▶ **WHAT YOU ARE ASKED TO DO**
Nothing but the lines from the one that contains "Click the strikethrough text markup icon" to the end of the records should be printed, both ends included, exactly as given.

BEGIN

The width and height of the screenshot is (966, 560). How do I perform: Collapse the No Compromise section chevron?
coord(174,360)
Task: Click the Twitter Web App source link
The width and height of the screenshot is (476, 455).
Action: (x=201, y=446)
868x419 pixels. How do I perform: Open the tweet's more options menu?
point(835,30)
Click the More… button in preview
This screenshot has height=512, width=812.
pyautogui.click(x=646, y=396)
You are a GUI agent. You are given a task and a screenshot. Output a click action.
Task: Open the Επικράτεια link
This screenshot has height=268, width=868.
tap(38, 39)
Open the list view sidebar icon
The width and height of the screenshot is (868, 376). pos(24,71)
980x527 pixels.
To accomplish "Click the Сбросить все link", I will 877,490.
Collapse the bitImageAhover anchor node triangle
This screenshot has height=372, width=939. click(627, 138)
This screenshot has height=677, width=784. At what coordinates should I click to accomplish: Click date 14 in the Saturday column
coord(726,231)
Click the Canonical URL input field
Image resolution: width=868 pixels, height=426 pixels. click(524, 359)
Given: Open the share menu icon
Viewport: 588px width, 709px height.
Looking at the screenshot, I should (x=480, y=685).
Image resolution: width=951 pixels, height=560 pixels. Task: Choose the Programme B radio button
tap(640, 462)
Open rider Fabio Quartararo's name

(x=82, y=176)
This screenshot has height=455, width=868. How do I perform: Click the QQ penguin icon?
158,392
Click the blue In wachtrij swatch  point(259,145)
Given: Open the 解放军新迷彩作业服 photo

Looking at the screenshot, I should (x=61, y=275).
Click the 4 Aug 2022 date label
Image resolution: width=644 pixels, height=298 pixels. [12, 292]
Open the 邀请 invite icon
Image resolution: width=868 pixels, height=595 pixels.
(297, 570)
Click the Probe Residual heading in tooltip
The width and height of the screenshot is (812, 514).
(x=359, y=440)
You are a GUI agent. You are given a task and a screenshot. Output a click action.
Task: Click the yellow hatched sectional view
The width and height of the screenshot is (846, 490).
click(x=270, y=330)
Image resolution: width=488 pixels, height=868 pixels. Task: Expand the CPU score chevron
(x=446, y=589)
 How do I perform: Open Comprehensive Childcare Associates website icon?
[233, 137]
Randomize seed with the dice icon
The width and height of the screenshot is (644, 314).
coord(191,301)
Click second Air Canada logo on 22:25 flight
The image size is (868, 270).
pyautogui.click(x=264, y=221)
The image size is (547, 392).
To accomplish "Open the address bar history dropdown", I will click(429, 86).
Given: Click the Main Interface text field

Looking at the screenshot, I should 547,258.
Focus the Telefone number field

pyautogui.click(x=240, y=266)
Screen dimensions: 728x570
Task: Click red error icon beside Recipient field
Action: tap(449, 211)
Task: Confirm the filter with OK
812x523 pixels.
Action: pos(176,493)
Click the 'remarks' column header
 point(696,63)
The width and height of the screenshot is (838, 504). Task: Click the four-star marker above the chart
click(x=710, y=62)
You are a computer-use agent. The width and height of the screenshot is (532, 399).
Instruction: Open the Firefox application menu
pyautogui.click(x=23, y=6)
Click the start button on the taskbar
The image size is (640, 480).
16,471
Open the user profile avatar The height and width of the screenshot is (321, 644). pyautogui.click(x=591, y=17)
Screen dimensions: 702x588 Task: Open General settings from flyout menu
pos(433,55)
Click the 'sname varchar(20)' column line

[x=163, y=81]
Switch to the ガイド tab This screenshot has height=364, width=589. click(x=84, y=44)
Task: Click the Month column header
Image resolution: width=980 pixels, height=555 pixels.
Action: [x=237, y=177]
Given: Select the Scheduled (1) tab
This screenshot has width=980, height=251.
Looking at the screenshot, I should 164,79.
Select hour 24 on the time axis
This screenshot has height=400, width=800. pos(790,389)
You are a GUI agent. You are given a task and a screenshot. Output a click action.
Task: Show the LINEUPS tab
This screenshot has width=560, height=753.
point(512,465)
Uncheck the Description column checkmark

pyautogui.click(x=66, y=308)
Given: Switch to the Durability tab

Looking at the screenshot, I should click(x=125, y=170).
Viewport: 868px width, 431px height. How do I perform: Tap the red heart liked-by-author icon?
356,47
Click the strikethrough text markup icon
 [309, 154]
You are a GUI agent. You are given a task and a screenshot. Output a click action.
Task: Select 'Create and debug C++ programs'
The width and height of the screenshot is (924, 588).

END

▶ **YOUR SOLUTION**
Click the strikethrough text markup icon
 [309, 154]
You are a GUI agent. You are given a task and a screenshot. Output a click action.
Task: Select 'Create and debug C++ programs'
The width and height of the screenshot is (924, 588).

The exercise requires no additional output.